For the very short term, we planned an overhaul with our PPC strategy. Like many early-stage B2B-service companies, we had a historical client base of seed-stage startups (or the “motivated entrepreneur crowd,” as we like to call them). This target audience was reflected in our ad copy, eg “Got an idea?” or “Bring your vision to life.” The challenge with this audience? When crises hit, their funding dries up first. We needed to pivot and pivot fast. Our PPC strategy started to be driven by language targeting more well-capitalized firms — those companies who had the resources to survive a crisis. Consequently, our ad copy shifted to “reducing technology costs” and “achieving business outcomes and ROI.” This move ‘up-market’ sounds simple, yet it completely changed the dynamic of inbound inquiries. Although the volume decreased, the quality increased, and we were able to provide our sales team with good leads to pursue in a time of economic uncertainty.

2. Invest In SEO

Our medium-term goal was focusing on our SEO efforts. We did a technical overhaul of the site and built content from scratch. We had our own talent write blogs to help with our SEO efforts. Some topics we covered were: artificial intelligence, blockchain technology, Web3, and app development. In total, we wrote around 200 articles and as a result of focusing more on making our own content, our company’s social media presence has been more active.

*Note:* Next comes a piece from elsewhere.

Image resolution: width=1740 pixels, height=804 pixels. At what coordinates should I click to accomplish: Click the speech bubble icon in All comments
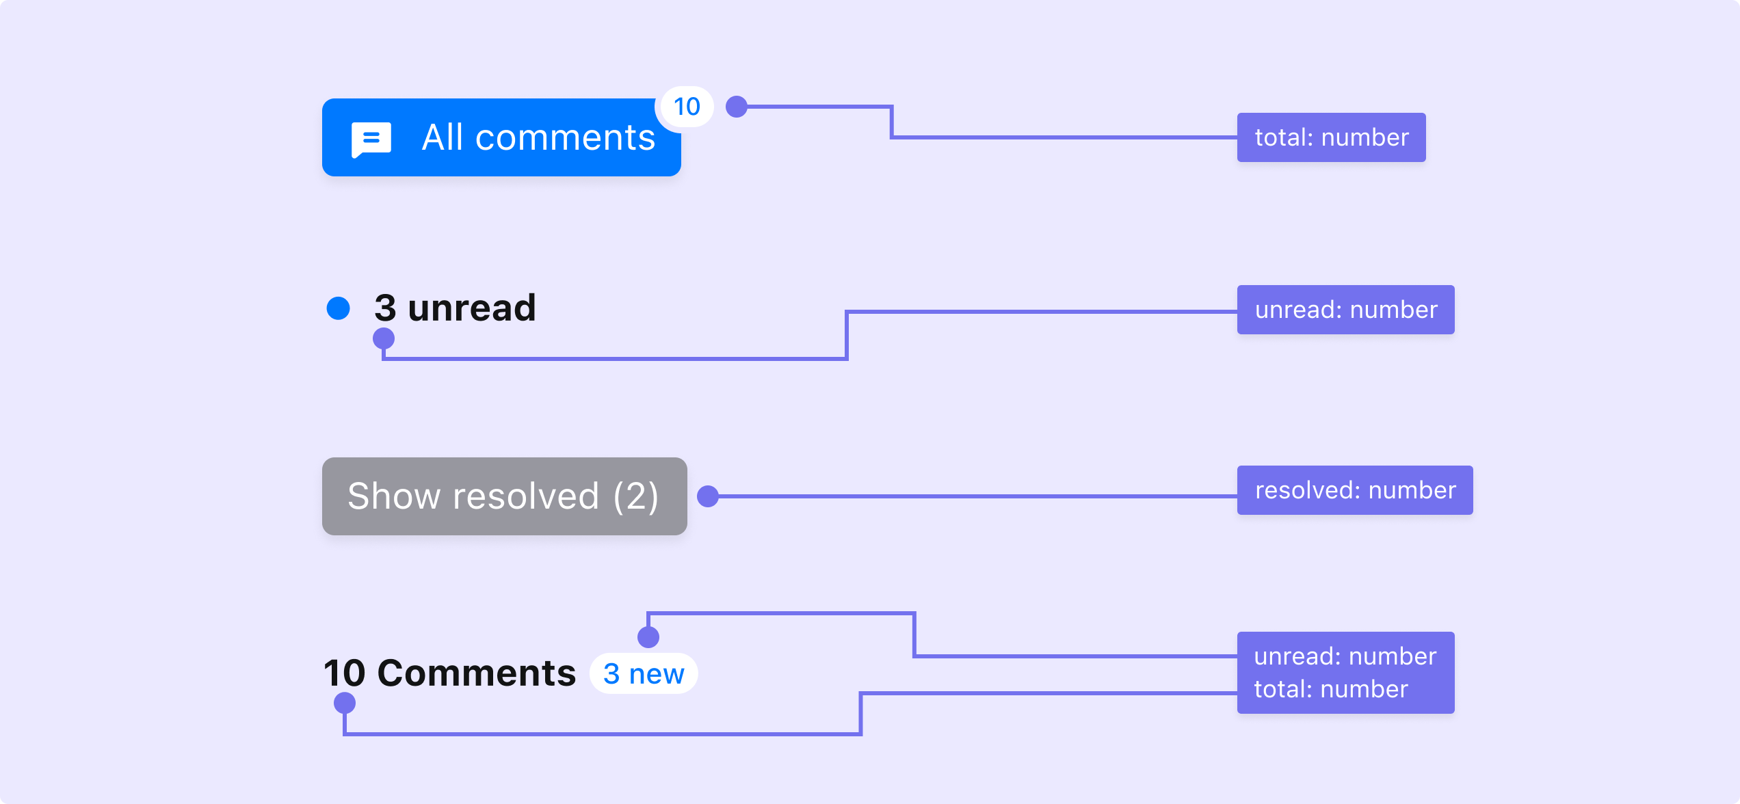pos(371,139)
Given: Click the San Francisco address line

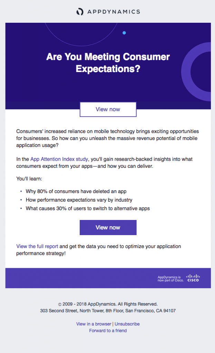Looking at the screenshot, I should point(108,311).
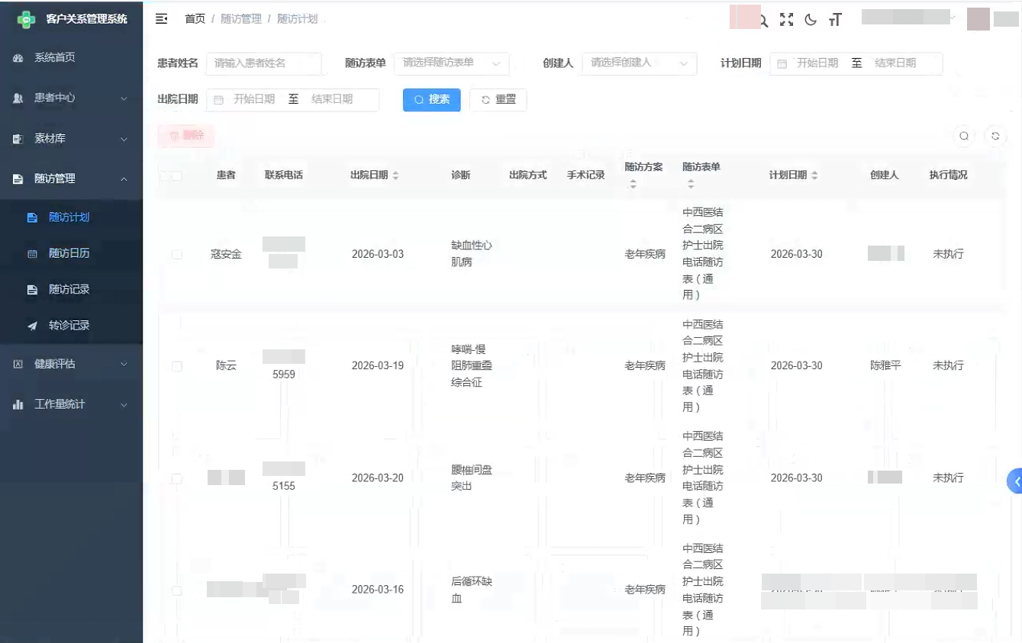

Read More About Search Engine Optimization on Built In’s Expert Contributors NetworkHow AI SEO Tools Are Changing the Future of Search

3. Build Relationships on Referral Sites

For referral sites, testimonials and strategic sponsorships on key B2B reviews and ratings sites (G2, Capterra, GoodFirms, UpCity are just some examples) were critical to capturing pipeline from prospective buyers who were already ‘in-market’ for the types of technology services that we provide. If we were more stubborn, we might have tried to compete organically with these referral sites — however, this would’ve expended considerable resources and likely not yielded the same lift in pipeline. Leveraging good relationships with these platforms taught us an important lesson that we didn’t have to do all our own marketing, instead relying on the goodwill built up by partners with prospective clients.

Over the course of the past two years, we went from 76 employees in 2019 to over 290 employees today. Our inbound sales qualified pipeline grew from $0 to $18 million in 2020 to $37 million now. The marketing team expanded from just three employees to 11 employees and Rootstrap has officially launched 750 digital products. We have turned a corner in terms of growth trajectory, yet the same lessons still apply. When a crisis hits — like a pandemic, a supply shortage or even an economic downturn — focus is key to survival. When everyone else panics, that’s when businesses crumble — but if you, as a marketer, can focus on what really matters and what can drive results in the worst of times, you and the businesses you represent will not only survive, but thrive regardless of circumstance.